燃費偽装問題に揺れる三菱自動車から考える「隠蔽体質の末路」(Vol.276)


コーポレート・アドバイザーズがお届けする「中村 亨の【ビジネスEYE】」です。

燃費偽装問題に揺れる三菱自動車。かつて2度にわたるリコール隠し(2000年、2004年)発覚により経営危機に陥った同社は、教訓を活かすことなく三度目の不祥事を起こしました。しかも燃費データの不正は、リコール隠し発覚よりも以前、1991年から行われていたことが判明。実に25年もの長きに渡り消費者を裏切り続けていたのです。本日のメルマガでは、「隠蔽体質の末路」について触れてみたいと思います。

自浄作用を持たない企業体質

2度のリコール問題を経て、同社は「信頼回復」を掲げ様々な施策を講じてきました。社内横断の品質担当部署の設置や内部通報制度の整備などが一例として挙げられますが、すべからく機能していなかったことが今回の問題で証明されてしまいました。今回の不正が発覚したきっかけは、日産自動車からの指摘といった具合です。

記者会見での相川社長の言葉は、どこか白々しさを感じます。「2000年のリコール事件以来、コンプライアンス第一を社内で浸透させることをやってきたが、やはり社員一人ひとりすべてに浸透させることはできなかった」。

同氏は「燃費偽装を知らなかった」との釈明を繰り返していますが、企業存続に関わるような事案を社員レベルで隠蔽できてしまう体制への責任はないのでしょうか?『組織の不正リスク管理』の根本的なところを理解できていないのでは?との疑念すら生じます。

日産自動車が資本参加という急展開

前回のリコール問題に端を発する経営危機の際には、ダイムラー・クライスラーによる支援打ち切りといった大義名分があったため、
三菱御三家「三菱重工業・三菱商事・三菱東京UFJ銀行」が支援に動き、事なきを得ました。しかし、今回は単なる不祥事であるため、支援を巡り御三家に温度差があるようです。

昨日、急展開な動きがありました。なんと、三菱自動車と日産自動車の両社が、幅広い戦略的アライアンスに関する覚書を締結したことを発表しました。当初は提携解消とみられていましたが、まさかの資本参加。三菱自動車が行う第三者割当増資を引き受ける形で株式の34%を取得する方向で調整、出資額は約2,650億円。御三家の保有率が約26%を超え、日産自動車は筆頭株主となります。

日産自動車が支援に動いた思惑には、既に提携している軽自動車の商品企画や開発に加え、海外(特に東南アジア)での生産・販売、そして三菱商事の存在でしょう。今回の業務締結により、業界再編の流れが加速していきそうです。

今後の動静に注目

目先の危機は過ぎ去ったように見えますが、「スリーダイヤブランド」の危機は続きます。隠蔽体質が招いた倒産危機。ブランドは失墜し、顧客が離れた今だからこそ、生まれ変わるチャンスなのかも知れません。

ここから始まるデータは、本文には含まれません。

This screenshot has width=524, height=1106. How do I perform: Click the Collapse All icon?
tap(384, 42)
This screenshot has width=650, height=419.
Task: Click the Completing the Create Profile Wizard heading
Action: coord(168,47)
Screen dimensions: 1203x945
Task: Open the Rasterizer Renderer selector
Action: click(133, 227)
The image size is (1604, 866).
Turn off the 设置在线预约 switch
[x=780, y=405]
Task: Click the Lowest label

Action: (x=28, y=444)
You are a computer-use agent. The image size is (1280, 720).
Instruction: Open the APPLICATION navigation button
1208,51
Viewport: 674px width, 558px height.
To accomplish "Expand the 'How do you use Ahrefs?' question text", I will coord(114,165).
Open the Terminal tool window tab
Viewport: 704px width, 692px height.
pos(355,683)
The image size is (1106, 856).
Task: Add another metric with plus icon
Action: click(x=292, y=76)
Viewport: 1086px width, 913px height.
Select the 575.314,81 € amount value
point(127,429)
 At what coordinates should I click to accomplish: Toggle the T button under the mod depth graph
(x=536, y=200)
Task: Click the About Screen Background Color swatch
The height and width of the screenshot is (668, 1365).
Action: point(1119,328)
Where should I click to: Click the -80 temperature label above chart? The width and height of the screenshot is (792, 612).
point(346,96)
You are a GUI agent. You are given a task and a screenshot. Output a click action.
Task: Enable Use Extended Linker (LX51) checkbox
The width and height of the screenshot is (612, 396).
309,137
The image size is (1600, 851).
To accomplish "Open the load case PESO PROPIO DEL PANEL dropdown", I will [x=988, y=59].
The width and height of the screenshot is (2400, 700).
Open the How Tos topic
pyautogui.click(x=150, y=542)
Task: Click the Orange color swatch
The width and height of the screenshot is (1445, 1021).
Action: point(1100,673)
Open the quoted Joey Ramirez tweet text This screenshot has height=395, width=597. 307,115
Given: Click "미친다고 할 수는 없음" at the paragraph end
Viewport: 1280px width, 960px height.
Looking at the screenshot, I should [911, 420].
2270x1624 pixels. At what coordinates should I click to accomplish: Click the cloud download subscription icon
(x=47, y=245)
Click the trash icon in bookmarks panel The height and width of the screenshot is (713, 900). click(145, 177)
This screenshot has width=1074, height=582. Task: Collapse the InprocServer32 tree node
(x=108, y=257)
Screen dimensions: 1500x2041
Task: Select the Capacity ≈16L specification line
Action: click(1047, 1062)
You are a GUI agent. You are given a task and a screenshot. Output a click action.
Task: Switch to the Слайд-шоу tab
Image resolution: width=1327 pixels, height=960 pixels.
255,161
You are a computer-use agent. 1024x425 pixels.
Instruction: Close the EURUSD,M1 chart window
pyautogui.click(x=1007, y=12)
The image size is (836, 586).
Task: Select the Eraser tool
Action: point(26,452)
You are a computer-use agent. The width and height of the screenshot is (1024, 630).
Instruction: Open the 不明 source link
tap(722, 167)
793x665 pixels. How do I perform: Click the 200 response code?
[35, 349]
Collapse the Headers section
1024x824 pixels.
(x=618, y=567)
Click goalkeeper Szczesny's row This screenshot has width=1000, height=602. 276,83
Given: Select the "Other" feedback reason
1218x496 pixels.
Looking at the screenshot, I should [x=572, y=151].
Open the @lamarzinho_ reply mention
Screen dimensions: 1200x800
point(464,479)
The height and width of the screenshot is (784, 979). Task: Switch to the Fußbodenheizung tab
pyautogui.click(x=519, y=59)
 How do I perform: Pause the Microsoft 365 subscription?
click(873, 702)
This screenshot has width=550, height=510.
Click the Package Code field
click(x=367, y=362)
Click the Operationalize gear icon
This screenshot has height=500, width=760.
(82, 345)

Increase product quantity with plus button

下記に挙げるのは、三菱財閥を創業した岩崎家の家憲です。先人の体験に裏打ちされた大変貴重な教訓が含まれた言葉ですね。

1.小事にあくそくたるは大事成らず。
2.一たび着手せし事業は必ず成功を期せよ。
3.決して投機的な事業を企つるなかれ。
4.国家的観念を以てすべての事業に当たれ。
5.奉公至誠の赤心は寸時も忘るべからず。
6.勤倹身を持し、慈恵人を待つべし。
7.よく人格技能を鑑別し、適材を適所に用いよ。
8.部下を優遇し、事業上の利益は成るべく多く彼等に分与すべし。

三菱自動車の再生の第一歩は、家憲を学ぶことから始まるのかも知れません。